For the records below, tally the lines that include the word "agent" and report the number alone.

▸ The data:
Start of Block

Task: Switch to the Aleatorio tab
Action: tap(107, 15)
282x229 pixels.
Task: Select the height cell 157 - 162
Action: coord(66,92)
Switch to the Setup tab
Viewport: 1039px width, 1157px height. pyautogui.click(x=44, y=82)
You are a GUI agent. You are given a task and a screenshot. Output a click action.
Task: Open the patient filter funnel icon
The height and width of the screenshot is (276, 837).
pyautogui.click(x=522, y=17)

End of Block
Start of Block

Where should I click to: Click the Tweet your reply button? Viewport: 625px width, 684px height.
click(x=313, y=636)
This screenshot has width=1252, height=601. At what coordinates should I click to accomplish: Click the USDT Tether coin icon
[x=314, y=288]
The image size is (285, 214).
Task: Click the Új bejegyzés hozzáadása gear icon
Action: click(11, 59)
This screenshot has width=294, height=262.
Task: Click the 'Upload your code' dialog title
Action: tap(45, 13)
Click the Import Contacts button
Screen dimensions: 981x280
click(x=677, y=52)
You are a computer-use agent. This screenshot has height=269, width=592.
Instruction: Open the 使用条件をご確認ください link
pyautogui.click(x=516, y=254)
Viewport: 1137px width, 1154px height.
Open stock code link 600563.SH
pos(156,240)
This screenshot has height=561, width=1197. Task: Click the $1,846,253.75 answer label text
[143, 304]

End of Block

▸ Solution to the problem: 2